Seismic Imaging at the DEEP End

Tiffany Trader
DEEP prototype hardware

With exascale presenting a much larger challenge than previous exponential computing markers, an integrated, collaborative approach is all the more necessary. While concerted funding efforts for extreme-scale computing came a bit later than many had hoped, there are several international efforts afoot currently, including the European project, DEEP.

DEEP, which stands for Dynamical ExaScale Entry Platform, is one of three exascale-enabling projects funded by the EU 7th framework programme. The three-year project began in December 2011 and includes 16 partners from eight countries with coordination provided by the Jülich Supercomputing Centre at Forschungszentrum Jülich. DEEP spans a wide array of applications, among them brain research, climatology and seismology.

Application developer Marc Tchiboukdjian has recently gone on record as it relates to his team’s experience with the DEEP system. An IT Architect at French-based geophysical services company CGG, Tchiboukdjian says his team is responsible for selecting the most appropriate hardware to run their seismic imaging applications. Then they collaborate internally with other teams to optimize these applications on the selected hardware. For the DEEP project, the team is currently analyzing how the TTI-RTM (tilted transverse isotropic reverse time migration) module – used for understanding seismic wave propagation in complex geology – performs on the DEEP architecture.

Asked about the need for exascale computing for seismic imaging workloads, Tchiboukdjian responds that seismic data processing and imaging algorithms are indeed pushing the boundaries of computing, and could do so much more if given access to exascale systems.

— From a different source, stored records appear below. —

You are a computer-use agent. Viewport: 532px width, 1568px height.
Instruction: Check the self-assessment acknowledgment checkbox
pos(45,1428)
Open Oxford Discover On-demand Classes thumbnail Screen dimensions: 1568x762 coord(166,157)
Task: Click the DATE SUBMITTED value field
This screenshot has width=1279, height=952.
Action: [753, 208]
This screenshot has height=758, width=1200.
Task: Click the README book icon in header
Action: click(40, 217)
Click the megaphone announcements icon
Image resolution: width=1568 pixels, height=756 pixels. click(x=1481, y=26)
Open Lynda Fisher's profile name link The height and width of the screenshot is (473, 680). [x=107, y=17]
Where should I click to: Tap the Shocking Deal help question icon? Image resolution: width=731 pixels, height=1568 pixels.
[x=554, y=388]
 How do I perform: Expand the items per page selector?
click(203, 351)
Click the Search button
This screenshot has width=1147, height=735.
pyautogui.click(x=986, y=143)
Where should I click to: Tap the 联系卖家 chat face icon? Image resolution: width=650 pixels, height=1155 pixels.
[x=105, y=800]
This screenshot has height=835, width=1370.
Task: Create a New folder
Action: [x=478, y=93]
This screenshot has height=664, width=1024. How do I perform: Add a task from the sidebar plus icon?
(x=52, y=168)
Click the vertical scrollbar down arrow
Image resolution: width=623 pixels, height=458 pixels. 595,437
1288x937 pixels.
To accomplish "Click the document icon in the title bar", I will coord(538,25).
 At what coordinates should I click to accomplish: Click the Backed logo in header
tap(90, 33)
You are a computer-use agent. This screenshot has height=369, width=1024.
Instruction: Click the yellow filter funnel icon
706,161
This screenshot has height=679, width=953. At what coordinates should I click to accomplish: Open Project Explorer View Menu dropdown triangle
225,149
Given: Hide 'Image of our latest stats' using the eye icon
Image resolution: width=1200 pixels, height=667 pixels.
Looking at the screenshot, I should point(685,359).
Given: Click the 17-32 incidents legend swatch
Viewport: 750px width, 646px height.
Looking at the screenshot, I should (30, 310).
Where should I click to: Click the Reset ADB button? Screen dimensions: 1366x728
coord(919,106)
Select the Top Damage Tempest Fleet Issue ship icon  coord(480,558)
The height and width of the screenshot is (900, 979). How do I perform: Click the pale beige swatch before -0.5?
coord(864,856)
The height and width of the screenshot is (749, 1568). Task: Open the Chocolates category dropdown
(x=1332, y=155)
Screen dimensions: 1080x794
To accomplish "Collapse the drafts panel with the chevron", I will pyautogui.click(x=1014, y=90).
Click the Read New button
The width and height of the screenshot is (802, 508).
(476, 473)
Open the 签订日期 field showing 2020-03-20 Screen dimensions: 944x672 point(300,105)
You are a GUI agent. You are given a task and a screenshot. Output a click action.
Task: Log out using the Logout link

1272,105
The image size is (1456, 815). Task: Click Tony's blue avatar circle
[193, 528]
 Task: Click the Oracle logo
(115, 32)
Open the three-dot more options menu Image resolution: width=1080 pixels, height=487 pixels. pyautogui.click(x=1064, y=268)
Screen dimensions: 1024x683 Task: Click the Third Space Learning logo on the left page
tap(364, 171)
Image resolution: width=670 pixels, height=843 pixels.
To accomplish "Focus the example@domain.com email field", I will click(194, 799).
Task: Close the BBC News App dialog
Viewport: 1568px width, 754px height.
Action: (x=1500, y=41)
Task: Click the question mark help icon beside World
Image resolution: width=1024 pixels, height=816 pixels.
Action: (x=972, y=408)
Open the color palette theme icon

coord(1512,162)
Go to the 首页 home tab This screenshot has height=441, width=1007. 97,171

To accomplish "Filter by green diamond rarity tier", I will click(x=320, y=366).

He adds that future processing requirements will have two main drivers: “Improved data acquisition techniques in the field will result in much bigger datasets being generated with millions of traces holding more information, such as increased frequency content. Moreover, seismic algorithms will also improve and include more accurate physics for wave propagation in the modelling engines and full-waveform inversion to improve velocity models.”

Heterogenous computing, via accelerators like GPUs and coprocessors like the Intel Phi, is being looked at as an “extreme-scale” computing enabler. Current production systems at CGG are based on GPU clusters, and Tchiboukdjian relates that GPU-accelerated nodes are well suited for RTM (reverse time migration) because of the high bandwidth of the GDDR memory. By extension Tchiboukdjian is confident that the Intel Xeon Phi could be a similarly good candidate because it also has high memory bandwidth.

The DEEP project is exploring the potential of the Phi chips for its “cluster booster architecture.” The final DEEP prototype system will consist of a 128 node Eurotech Aurora Cluster and a 512 node Booster, constructed of Intel Xeon Phi co-processors (Booster Nodes), connected by the EXTOLL high-performance 3D torus network.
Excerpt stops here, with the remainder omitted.